Nothing but the data, repeated exactly, belongs in the answer.

[Collected data entries]
===============

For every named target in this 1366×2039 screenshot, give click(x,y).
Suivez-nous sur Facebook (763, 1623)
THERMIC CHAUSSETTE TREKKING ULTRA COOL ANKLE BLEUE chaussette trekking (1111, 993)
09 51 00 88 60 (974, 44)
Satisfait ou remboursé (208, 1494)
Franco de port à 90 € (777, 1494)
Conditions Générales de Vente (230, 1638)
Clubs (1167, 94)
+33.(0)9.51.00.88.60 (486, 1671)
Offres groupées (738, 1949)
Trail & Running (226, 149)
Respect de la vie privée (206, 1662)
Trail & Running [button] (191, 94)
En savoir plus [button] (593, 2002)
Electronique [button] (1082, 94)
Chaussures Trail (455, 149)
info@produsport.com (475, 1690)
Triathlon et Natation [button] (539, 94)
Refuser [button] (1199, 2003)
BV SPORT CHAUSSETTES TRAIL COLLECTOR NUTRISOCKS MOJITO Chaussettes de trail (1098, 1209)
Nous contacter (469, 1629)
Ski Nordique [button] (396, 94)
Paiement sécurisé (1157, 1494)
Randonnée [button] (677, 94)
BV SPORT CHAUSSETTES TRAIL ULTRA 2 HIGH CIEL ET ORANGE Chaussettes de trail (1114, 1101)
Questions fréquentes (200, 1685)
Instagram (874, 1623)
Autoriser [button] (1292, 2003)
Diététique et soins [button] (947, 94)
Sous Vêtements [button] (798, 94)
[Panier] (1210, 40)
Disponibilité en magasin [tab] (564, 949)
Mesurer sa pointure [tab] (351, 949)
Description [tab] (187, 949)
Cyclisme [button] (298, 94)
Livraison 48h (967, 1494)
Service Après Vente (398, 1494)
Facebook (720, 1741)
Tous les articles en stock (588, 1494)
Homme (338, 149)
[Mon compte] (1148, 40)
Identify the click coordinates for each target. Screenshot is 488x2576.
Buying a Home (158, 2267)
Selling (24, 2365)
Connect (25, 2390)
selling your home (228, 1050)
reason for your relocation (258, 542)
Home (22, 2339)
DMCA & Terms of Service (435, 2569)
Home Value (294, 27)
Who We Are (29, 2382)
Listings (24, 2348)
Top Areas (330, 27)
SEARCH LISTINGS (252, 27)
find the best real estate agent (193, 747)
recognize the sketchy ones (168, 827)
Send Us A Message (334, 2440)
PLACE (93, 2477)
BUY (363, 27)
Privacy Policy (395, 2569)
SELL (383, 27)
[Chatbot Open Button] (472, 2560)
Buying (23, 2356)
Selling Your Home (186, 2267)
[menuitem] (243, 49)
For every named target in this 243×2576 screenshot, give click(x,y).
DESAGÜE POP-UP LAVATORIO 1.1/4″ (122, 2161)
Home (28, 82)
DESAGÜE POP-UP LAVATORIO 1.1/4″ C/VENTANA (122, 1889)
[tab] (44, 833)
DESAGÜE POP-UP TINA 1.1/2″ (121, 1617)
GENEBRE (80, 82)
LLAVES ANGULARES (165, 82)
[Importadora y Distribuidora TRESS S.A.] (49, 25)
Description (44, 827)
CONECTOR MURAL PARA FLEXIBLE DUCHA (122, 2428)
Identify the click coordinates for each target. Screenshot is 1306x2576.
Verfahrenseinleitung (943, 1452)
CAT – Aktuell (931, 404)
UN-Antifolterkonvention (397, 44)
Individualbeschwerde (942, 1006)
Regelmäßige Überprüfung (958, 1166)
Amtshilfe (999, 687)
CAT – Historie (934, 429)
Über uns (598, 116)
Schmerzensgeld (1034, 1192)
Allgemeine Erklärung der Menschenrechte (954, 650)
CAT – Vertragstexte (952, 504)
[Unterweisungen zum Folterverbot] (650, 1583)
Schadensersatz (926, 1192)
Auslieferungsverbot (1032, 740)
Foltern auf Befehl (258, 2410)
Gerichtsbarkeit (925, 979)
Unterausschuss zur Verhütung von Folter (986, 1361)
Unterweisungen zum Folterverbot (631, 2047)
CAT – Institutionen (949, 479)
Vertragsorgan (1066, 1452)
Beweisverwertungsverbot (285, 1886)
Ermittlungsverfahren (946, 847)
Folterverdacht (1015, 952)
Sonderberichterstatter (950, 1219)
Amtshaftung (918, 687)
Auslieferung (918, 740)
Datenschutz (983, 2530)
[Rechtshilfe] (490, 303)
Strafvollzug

===============

Output of the exercise
For every named target in this 1366×2039 screenshot, give click(x,y).
Suivez-nous sur Facebook (763, 1623)
THERMIC CHAUSSETTE TREKKING ULTRA COOL ANKLE BLEUE chaussette trekking (1111, 993)
09 51 00 88 60 (974, 44)
Satisfait ou remboursé (208, 1494)
Franco de port à 90 € (777, 1494)
Conditions Générales de Vente (230, 1638)
Clubs (1167, 94)
+33.(0)9.51.00.88.60 (486, 1671)
Offres groupées (738, 1949)
Trail & Running (226, 149)
Respect de la vie privée (206, 1662)
Trail & Running [button] (191, 94)
En savoir plus [button] (593, 2002)
Electronique [button] (1082, 94)
Chaussures Trail (455, 149)
info@produsport.com (475, 1690)
Triathlon et Natation [button] (539, 94)
Refuser [button] (1199, 2003)
BV SPORT CHAUSSETTES TRAIL COLLECTOR NUTRISOCKS MOJITO Chaussettes de trail (1098, 1209)
Nous contacter (469, 1629)
Ski Nordique [button] (396, 94)
Paiement sécurisé (1157, 1494)
Randonnée [button] (677, 94)
BV SPORT CHAUSSETTES TRAIL ULTRA 2 HIGH CIEL ET ORANGE Chaussettes de trail (1114, 1101)
Questions fréquentes (200, 1685)
Instagram (874, 1623)
Autoriser [button] (1292, 2003)
Diététique et soins [button] (947, 94)
Sous Vêtements [button] (798, 94)
[Panier] (1210, 40)
Disponibilité en magasin [tab] (564, 949)
Mesurer sa pointure [tab] (351, 949)
Description [tab] (187, 949)
Cyclisme [button] (298, 94)
Livraison 48h (967, 1494)
Service Après Vente (398, 1494)
Facebook (720, 1741)
Tous les articles en stock (588, 1494)
Homme (338, 149)
[Mon compte] (1148, 40)
Identify the click coordinates for each target. Screenshot is 488x2576.
Buying a Home (158, 2267)
Selling (24, 2365)
Connect (25, 2390)
selling your home (228, 1050)
reason for your relocation (258, 542)
Home (22, 2339)
DMCA & Terms of Service (435, 2569)
Home Value (294, 27)
Who We Are (29, 2382)
Listings (24, 2348)
Top Areas (330, 27)
SEARCH LISTINGS (252, 27)
find the best real estate agent (193, 747)
recognize the sketchy ones (168, 827)
Send Us A Message (334, 2440)
PLACE (93, 2477)
BUY (363, 27)
Privacy Policy (395, 2569)
SELL (383, 27)
[Chatbot Open Button] (472, 2560)
Buying (23, 2356)
Selling Your Home (186, 2267)
[menuitem] (243, 49)
For every named target in this 243×2576 screenshot, give click(x,y).
DESAGÜE POP-UP LAVATORIO 1.1/4″ (122, 2161)
Home (28, 82)
DESAGÜE POP-UP LAVATORIO 1.1/4″ C/VENTANA (122, 1889)
[tab] (44, 833)
DESAGÜE POP-UP TINA 1.1/2″ (121, 1617)
GENEBRE (80, 82)
LLAVES ANGULARES (165, 82)
[Importadora y Distribuidora TRESS S.A.] (49, 25)
Description (44, 827)
CONECTOR MURAL PARA FLEXIBLE DUCHA (122, 2428)
Identify the click coordinates for each target. Screenshot is 1306x2576.
Verfahrenseinleitung (943, 1452)
CAT – Aktuell (931, 404)
UN-Antifolterkonvention (397, 44)
Individualbeschwerde (942, 1006)
Regelmäßige Überprüfung (958, 1166)
Amtshilfe (999, 687)
CAT – Historie (934, 429)
Über uns (598, 116)
Schmerzensgeld (1034, 1192)
Allgemeine Erklärung der Menschenrechte (954, 650)
CAT – Vertragstexte (952, 504)
[Unterweisungen zum Folterverbot] (650, 1583)
Schadensersatz (926, 1192)
Auslieferungsverbot (1032, 740)
Foltern auf Befehl (258, 2410)
Gerichtsbarkeit (925, 979)
Unterausschuss zur Verhütung von Folter (986, 1361)
Unterweisungen zum Folterverbot (631, 2047)
CAT – Institutionen (949, 479)
Vertragsorgan (1066, 1452)
Beweisverwertungsverbot (285, 1886)
Ermittlungsverfahren (946, 847)
Folterverdacht (1015, 952)
Sonderberichterstatter (950, 1219)
Amtshaftung (918, 687)
Auslieferung (918, 740)
Datenschutz (983, 2530)
[Rechtshilfe] (490, 303)
Strafvollzug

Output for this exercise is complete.